Senior Evan Albury wants to make a difference through suicide prevention research, and her experiences at Florida State University are helping her reach that goal.
Albury, who grew up in Palm City, Florida, said her parents raised her to help people. From a young age, she remembers doing volunteer work with her family for United Way and her church, and those experiences developed her enthusiasm for serving others.
Then, Albury discovered a love for psychology while attending Martin County High School.
“I took a psychology class in high school and thought to myself, ‘wow, I love this.’ It was the first class I wanted to study for and excel in,” she said.
When she arrived at Florida State, Albury decided to major in psychology because it allowed her to combine her love for the field and her desire to help people.
“It was a way for me to be able to give back but also do what I love to do,” Albury said.
Albury’s been able to enhance her academic career with the abundance of both research and service opportunities that FSU offers.
As a sophomore, Albury began researching suicide prevention through the Undergraduate Research Opportunity Program (UROP). She worked with graduate students at the Joiner Lab — FSU’s Laboratory for the Study and Prevention of Suicide-Related Conditions and Behaviors — and she presented their findings at FSU’s Undergraduate Research Day and the Florida Undergraduate Research Conference.
In her junior year, Albury continued researching the topic for her honors thesis. Her research examined inconsistent responses to past suicide attempt surveys used in research and clinical practices. With the assistance of her mentors, she was able to develop her idea, create the study protocol, receive funding, develop her own questionnaire, write a manuscript and defend it to a tenured faculty committee.
She presented that research at the American Association of Suicidology’s national conference and is now in the process of submitting her manuscript for publishing in a scientific journal.
“Even though there’s so much research out about suicide, it is still such a huge problem,” Albury said. “Doing this research makes me feel like I am making a difference.”
Albury is an advocate for mental health both inside and outside the lab. She is a four-year member of the University Counseling Center’s student organization Realizing Everyone’s Need for Emotional Wellness (RENEW) and served as president during the 2018-2019 academic year. As a member of the group, Albury gives presentations on healthy relationships and acts as a peer mentor for an assortment of topics, such as study skills and time and stress management.
Albury’s also dedicated herself to helping others by leading a psychology Freshman Interest Group (FIG) over the past two years. She supports freshmen in their transition from high school to college by supplying them with information and resources to thrive while at FSU. She said the experience has been one of her most rewarding thus far.
“I just want people to know that you can really do a lot while at FSU,” Albury said. “I look back and am so grateful that I was able to do research, teach a FIG and be in RENEW, but also have fun at the same time and meet lifelong friends. I really think I made the most of my college experience. I feel like the high school me would be very proud.”
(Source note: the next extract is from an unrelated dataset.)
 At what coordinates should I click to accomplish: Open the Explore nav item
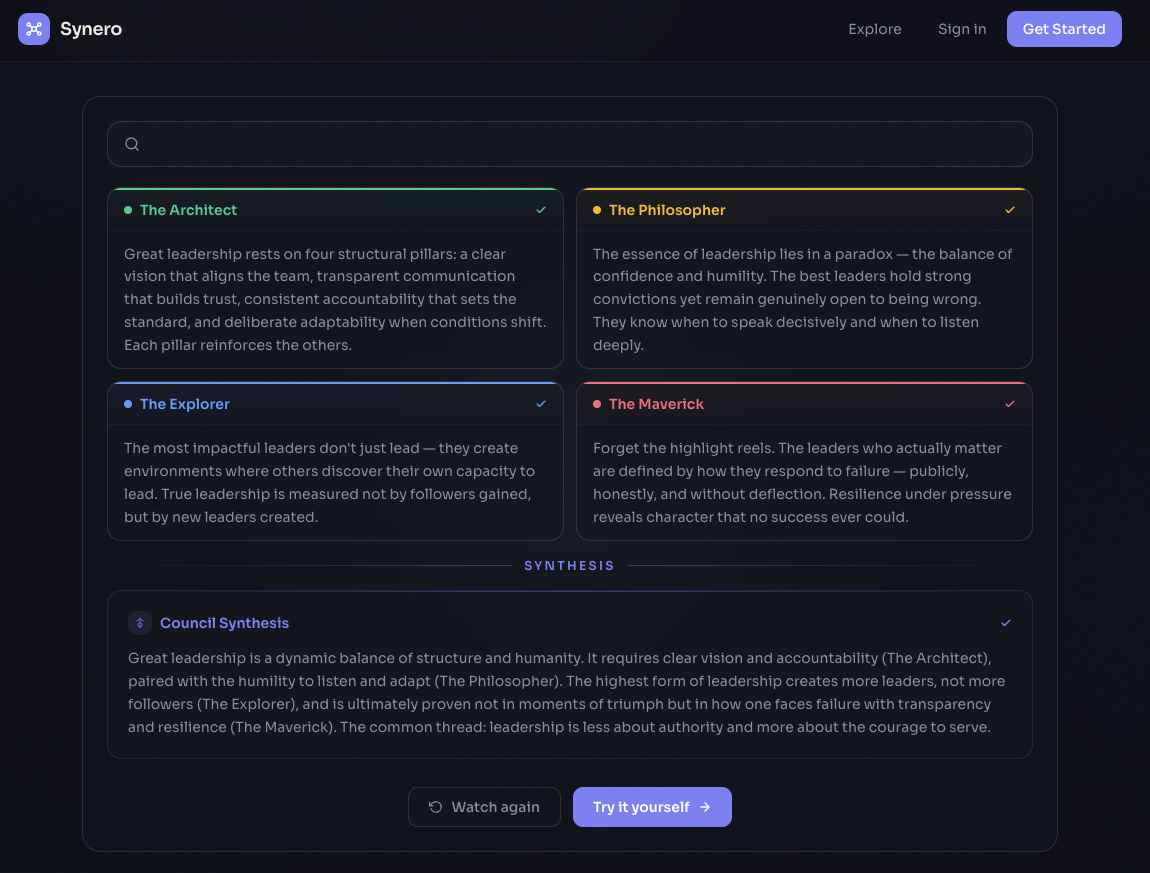874,29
Currently, Albury is working on three different suicide- and trauma-related studies at FSU. As acting project manager for two of the studies, she manages and maintains study procedures and protocol, recruits eligible participants and ensures satisfactory enrollment of study participants.
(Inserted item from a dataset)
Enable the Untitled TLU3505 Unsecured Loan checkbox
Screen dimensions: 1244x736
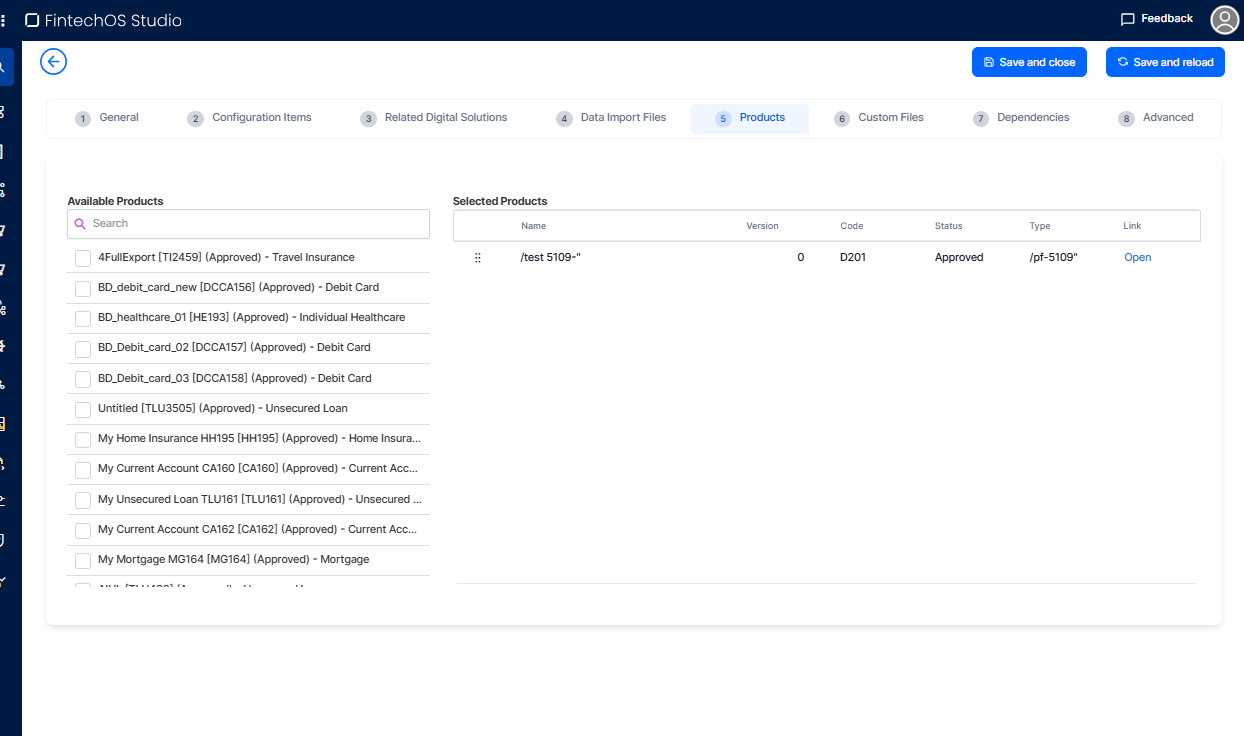coord(83,410)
Albury also is a part of FSU’s chapter of the National Alliance on Mental Illness, Tallahassee Memorial Hospital’s Animal Therapy group and the Psi Chi International Honors Society.
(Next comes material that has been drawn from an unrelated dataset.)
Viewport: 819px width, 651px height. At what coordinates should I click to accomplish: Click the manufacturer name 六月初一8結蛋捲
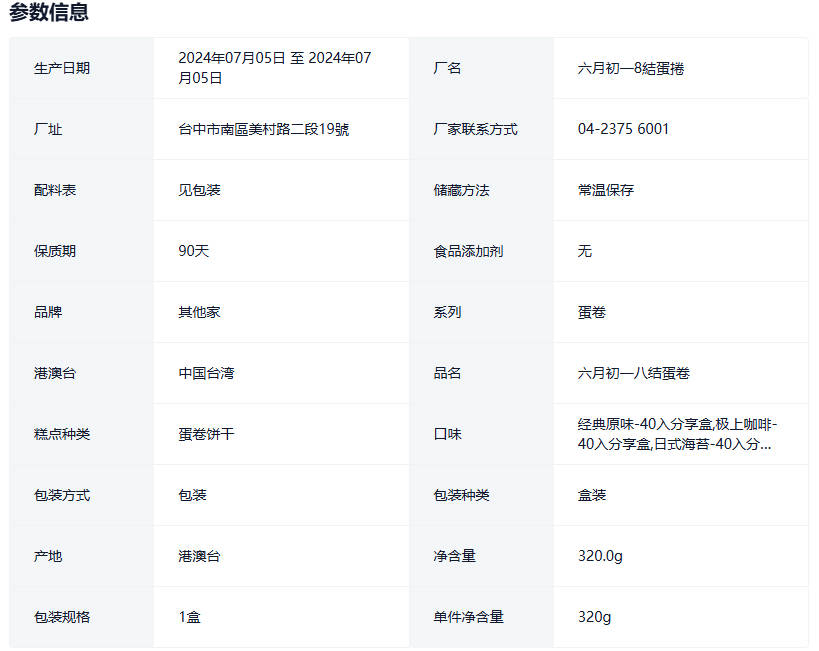[631, 68]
Albury was nominated to be a student star by her FIG mentor, Alice Wright.
“Evan is poised, articulate, highly motivated and has excellent organizational skills,” Wright said, “I see in her the intellectual and emotional maturity, adaptability and dedication that has led to her success at FSU but will also carry her far into the future.”
She is set to graduate in Spring 2020 with dual honors and a 3.9 GPA. Additionally, she hopes to be inducted into the prestigious FSU Garnet and Gold Scholar Society.
After graduation, Albury plans to work as a research assistant at a university or medical facility to focus on evaluating suicide risk assessment approaches that allow for enhanced quality of care among individuals with an elevated suicide risk. She then hopes to attend graduate school and earn a doctoral degree in clinical psychology.